2/ Un ingénieux système de détection et de contrôle par rayons infrarouges pour débusquer ce qui se cache dans l’action télékinétique.

D’octobre 1930 à décembre 1931, Osty organise à l’IMI de nombreuses séances avec Rudi Schneider (90 en tout). Ce n’est cependant qu’à partir de novembre 1930 qu’Osty met en place une méthode de contrôle radicalement nouvelle et très méticuleuse[[Méthode qui est à la fois plus souple, moins fastidieuse et plus fiable que le système de contrôle que Harry Price avait élaboré d’après l’idée de Karl Krall pour tester Rudi Schneider en 1929. Il s’agissait d’un circuit de conduction électrique en boucle, les participants portant des chaussons métalliques qu’ils devaient laisser posés sur une barre et des gants métalliques en contact les uns avec les autres. Un faible courant électrique passait à travers la « chaîne » ainsi formée, ce qui devait prévenir tout risque de fraude manuelle, étant donné qu’un panneau électrique indiquait à tout moment si la « chaîne » était brisée et donc si un pied ou une main vagabonds s’étaient libérés…]], élaborée à partir d’une idée de son fils Marcel, ingénieur de profession. Il s’agit d’un système de détection automatisé composé de rayons infrarouges diversement orientés produits par des émetteurs et réfléchis par de petits miroirs jusqu’à des récepteurs contenant une cellule photo-électrique et un amplificateur relayant un signal jusqu’à une sonnerie et un appareil photographique à déclenchement instantané dès qu’un ou plusieurs rayons sont graduellement ou subitement « coupés », c’est-à-dire dès qu’une « substance » physiquement assez dense occulte les rayons. Ce qui a pour but non seulement de démasquer instantanément une éventuelle main vagabonde ou un éventuel adjuvant matériel destiné à une fraude, mais aussi de prendre sur le fait l’action d’une hypothétique « substance invisible », encore non-répertoriée, à un état de condensation liquide, solide ou gazeuse plus ou moins avancé.

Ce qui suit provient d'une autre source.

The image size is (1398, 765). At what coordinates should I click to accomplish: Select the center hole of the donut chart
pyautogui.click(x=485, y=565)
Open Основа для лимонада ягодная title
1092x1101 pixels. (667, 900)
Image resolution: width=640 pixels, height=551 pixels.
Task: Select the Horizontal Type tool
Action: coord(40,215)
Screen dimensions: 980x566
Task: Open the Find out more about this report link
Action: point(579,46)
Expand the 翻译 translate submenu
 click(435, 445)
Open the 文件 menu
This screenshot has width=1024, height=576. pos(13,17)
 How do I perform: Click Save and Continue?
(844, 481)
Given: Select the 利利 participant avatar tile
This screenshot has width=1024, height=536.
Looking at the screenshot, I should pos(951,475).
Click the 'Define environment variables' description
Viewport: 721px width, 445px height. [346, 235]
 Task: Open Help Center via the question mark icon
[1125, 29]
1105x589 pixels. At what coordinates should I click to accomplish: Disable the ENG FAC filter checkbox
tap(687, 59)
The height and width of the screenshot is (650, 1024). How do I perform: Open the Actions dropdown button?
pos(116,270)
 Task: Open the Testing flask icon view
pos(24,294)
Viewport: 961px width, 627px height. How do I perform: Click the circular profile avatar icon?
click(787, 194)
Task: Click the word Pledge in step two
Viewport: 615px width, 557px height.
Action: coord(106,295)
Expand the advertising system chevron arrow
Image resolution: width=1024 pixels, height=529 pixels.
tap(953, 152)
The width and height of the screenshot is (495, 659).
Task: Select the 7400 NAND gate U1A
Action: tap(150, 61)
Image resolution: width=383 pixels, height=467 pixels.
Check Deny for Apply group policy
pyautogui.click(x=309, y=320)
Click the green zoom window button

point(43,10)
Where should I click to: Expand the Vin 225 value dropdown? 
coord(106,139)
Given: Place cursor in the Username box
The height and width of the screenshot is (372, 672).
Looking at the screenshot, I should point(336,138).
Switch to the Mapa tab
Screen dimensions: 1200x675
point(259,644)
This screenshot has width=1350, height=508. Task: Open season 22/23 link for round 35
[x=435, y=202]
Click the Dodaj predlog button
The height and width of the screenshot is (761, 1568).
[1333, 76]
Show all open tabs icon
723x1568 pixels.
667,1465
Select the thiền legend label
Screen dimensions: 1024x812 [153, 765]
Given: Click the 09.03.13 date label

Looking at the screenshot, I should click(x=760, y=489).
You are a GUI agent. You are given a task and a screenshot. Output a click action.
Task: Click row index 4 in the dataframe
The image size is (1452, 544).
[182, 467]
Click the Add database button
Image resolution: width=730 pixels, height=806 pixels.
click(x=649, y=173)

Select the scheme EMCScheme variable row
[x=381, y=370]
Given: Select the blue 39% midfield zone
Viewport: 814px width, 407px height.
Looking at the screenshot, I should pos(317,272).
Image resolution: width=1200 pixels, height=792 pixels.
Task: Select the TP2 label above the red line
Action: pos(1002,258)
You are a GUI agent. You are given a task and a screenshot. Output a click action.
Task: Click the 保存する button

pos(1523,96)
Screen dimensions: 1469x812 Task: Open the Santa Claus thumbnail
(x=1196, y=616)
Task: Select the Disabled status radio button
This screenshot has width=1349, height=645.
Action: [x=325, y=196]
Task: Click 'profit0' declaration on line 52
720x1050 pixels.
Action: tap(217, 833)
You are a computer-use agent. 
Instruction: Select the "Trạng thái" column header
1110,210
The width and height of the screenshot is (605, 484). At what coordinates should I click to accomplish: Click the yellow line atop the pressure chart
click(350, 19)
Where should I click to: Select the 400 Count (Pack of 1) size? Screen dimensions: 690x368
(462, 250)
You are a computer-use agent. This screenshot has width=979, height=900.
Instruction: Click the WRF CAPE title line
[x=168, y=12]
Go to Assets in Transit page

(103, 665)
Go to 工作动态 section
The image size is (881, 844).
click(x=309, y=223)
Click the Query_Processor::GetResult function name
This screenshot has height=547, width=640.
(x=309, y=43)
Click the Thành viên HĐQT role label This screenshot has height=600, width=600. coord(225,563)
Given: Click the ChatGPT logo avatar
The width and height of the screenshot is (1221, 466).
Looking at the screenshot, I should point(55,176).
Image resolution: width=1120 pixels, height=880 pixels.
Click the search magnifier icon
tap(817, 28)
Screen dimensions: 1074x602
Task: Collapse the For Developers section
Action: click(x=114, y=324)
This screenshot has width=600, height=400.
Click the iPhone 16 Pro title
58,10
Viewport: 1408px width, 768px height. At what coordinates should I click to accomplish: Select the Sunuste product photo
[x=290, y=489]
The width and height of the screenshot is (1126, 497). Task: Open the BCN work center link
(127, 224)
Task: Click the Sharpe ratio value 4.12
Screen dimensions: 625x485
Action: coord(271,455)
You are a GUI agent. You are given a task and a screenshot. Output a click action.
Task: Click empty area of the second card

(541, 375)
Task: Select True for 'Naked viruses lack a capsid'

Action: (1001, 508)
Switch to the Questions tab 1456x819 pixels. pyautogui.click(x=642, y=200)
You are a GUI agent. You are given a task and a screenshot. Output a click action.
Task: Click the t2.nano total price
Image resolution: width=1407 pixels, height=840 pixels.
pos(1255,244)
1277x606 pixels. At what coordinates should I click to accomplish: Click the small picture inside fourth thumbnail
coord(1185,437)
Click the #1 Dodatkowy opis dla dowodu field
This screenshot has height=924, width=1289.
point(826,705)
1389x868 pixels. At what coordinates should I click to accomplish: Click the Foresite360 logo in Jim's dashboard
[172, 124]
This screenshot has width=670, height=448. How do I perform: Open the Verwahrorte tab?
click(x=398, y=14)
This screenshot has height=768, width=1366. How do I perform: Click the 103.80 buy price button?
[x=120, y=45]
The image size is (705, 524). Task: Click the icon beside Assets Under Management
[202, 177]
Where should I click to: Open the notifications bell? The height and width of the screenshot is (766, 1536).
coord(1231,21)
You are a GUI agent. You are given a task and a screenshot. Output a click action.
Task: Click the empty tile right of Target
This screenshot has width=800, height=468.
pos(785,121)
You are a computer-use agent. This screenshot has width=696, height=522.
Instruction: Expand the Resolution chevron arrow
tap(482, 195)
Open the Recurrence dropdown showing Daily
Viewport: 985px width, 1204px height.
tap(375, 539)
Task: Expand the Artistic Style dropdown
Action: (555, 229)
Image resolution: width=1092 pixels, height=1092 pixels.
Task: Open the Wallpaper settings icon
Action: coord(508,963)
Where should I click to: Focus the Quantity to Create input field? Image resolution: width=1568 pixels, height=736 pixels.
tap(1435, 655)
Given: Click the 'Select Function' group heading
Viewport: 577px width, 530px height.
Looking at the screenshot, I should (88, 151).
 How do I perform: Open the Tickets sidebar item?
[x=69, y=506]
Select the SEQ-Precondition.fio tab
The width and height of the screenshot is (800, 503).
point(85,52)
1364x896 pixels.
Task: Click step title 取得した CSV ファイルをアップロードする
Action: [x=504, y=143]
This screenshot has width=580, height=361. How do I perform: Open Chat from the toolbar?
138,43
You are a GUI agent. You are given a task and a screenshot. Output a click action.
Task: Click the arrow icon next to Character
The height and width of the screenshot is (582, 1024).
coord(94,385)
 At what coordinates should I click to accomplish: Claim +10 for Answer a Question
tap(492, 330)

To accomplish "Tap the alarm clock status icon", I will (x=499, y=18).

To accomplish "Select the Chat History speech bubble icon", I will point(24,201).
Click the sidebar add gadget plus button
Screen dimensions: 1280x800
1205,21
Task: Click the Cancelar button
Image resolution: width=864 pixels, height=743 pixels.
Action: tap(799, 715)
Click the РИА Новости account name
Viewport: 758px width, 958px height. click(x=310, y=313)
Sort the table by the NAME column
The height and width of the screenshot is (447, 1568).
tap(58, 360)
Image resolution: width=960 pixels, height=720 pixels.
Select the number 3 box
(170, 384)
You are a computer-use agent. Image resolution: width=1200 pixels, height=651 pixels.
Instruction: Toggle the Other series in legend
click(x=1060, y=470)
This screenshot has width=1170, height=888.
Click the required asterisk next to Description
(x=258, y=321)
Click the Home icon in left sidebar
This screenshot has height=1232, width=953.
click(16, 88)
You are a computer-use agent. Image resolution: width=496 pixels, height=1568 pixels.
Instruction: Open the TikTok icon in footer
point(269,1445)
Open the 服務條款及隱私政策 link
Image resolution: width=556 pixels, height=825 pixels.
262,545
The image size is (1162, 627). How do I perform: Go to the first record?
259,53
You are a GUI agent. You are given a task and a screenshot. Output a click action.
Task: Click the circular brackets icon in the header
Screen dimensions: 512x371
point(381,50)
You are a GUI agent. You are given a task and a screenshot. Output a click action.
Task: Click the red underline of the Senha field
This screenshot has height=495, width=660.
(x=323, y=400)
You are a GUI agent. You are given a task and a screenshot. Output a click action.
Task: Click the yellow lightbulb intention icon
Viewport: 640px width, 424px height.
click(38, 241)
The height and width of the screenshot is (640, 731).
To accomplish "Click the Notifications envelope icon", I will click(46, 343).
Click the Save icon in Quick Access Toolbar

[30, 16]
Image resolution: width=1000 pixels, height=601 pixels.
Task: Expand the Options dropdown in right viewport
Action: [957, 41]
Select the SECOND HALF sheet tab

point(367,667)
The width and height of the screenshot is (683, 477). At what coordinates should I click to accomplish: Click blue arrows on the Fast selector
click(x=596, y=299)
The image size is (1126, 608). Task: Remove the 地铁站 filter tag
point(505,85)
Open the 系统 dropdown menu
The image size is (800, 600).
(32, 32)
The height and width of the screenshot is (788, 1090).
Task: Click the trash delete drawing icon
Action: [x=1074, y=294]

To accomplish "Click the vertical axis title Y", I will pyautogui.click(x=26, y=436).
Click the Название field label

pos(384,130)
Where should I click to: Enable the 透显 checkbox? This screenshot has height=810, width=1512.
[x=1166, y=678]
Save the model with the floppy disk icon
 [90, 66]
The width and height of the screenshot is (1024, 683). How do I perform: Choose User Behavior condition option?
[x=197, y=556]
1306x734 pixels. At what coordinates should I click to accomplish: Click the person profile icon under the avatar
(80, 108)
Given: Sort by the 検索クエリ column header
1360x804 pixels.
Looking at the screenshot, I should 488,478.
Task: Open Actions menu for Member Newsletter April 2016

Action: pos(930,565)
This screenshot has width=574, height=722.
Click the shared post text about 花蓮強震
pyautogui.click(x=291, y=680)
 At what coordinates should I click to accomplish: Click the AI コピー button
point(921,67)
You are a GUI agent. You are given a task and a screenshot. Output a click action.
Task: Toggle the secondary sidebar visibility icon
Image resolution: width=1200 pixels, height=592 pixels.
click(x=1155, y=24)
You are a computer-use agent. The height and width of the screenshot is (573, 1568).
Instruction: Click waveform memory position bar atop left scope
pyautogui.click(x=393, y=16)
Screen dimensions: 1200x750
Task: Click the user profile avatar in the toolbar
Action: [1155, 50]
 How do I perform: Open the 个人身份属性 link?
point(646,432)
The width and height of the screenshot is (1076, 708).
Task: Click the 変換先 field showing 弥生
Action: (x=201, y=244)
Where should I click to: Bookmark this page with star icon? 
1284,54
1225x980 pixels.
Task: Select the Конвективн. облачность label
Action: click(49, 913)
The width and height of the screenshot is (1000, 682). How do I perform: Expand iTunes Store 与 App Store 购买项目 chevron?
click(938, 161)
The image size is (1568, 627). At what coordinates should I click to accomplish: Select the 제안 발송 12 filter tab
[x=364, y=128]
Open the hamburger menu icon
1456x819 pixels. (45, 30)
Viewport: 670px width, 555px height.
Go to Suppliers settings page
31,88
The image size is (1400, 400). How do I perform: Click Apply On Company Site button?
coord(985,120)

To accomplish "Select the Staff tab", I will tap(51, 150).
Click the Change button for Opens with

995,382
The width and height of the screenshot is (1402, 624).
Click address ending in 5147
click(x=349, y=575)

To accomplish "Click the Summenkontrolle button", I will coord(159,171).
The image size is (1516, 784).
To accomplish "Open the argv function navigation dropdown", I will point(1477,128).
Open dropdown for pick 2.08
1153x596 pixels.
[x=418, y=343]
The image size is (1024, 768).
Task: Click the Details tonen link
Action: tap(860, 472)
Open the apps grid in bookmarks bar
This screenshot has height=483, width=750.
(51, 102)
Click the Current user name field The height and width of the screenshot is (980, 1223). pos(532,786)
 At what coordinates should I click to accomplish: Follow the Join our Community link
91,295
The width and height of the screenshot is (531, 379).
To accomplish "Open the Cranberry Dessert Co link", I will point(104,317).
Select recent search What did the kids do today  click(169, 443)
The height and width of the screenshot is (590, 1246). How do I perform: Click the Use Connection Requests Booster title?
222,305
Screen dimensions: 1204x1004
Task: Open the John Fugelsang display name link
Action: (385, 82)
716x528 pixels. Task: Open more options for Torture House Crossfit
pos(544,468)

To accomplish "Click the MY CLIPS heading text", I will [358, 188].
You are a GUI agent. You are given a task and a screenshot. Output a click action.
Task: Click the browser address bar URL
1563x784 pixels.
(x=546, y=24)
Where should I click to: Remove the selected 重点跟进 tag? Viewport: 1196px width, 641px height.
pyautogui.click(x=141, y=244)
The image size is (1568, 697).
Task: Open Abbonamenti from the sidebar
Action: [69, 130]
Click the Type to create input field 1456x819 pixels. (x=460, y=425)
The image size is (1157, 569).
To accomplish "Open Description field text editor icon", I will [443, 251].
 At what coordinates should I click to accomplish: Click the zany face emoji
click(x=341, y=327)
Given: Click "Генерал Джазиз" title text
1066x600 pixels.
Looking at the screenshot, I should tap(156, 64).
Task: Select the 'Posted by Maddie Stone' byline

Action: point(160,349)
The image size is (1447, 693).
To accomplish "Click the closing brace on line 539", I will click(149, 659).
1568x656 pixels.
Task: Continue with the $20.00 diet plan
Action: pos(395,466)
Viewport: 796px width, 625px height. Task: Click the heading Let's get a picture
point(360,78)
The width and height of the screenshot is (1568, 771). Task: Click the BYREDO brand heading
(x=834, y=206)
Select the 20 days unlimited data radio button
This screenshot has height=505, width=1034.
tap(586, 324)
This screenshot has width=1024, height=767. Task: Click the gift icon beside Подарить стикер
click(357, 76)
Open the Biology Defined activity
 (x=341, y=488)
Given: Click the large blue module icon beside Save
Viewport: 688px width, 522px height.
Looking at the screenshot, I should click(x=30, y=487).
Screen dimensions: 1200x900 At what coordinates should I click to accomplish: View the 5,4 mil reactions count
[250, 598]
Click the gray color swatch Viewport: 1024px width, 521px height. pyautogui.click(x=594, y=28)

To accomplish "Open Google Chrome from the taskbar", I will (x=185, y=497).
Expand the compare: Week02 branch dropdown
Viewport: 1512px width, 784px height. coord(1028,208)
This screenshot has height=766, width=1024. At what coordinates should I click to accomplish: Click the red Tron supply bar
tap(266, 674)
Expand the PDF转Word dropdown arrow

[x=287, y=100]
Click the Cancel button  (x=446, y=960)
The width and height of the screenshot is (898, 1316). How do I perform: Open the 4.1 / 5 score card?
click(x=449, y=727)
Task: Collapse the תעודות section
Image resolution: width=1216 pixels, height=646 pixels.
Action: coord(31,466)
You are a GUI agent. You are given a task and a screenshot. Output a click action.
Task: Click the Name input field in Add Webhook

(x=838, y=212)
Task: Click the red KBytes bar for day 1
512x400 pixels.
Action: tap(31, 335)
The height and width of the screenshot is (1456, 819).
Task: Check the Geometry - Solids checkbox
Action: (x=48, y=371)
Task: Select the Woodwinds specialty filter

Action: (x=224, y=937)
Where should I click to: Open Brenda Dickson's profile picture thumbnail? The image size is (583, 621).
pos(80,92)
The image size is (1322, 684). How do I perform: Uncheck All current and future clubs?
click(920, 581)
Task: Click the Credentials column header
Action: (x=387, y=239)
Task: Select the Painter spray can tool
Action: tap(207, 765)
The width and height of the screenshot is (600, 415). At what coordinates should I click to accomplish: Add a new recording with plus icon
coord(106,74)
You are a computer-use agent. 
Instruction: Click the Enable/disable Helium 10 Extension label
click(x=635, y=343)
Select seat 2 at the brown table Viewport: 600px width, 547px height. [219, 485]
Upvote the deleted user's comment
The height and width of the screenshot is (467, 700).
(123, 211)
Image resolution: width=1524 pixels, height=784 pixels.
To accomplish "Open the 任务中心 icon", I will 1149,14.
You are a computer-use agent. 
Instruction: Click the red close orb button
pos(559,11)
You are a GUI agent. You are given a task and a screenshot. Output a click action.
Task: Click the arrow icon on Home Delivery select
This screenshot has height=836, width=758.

En effet, la tâche qui est assignée par Osty et son équipe à Rudi Schneider pendant qu’un contrôleur le surveille et qu’un autre lui tient fermement les mains et les pieds, consiste à influencer télékinétiquement à environ un mètre cinquante de distance les objets placés préalablement sur une table, cette table étant quadrillée de rayons infrarouges dont les trajectoires ne laissent aucun interstice permettant de glisser une main ou même un doigt en étendant le bras à partir de l’emplacement où se trouve assis Rudi Schneider. Cela sécurise aussi la zone cruciale pendant la durée de l’expérience réalisée dans une lumière rouge-orangé réglable en intensité[[Cet aspect des expériences peut, à juste titre, paraître problématique, mais il semblerait qu’il s’agisse parfois d’un requisit lié à la photosensibilité accrue des sujets testés pendant et après leur phase de « transe », ainsi qu’à la nature même de la médiation énergétique employée lors des productions médiumniques physiques.]]. Ce système ingénieux et d’une grande précision avait d’ailleurs déjà rendu de fiers services à Osty puisqu’il lui avait permis, grâce au déclenchement d’un instantané photographique[[La photographie fut publiée dans le numéro de Novembre-Décembre 1930 de la Revue metapsychique.]], de prendre en flagrant délit Stanislawa Popielska tandis que cette dernière tentait, après avoir pratiqué une habile « substitution des mains »[[Tour de passe-passe bien connu exploitant, chez les contrôleurs, l’engourdissement et la confusion des sensations tactiles prolongées en l’absence de repères visuels.]] et libéré l’un de ses bras, d’atteindre un objet placé à distance.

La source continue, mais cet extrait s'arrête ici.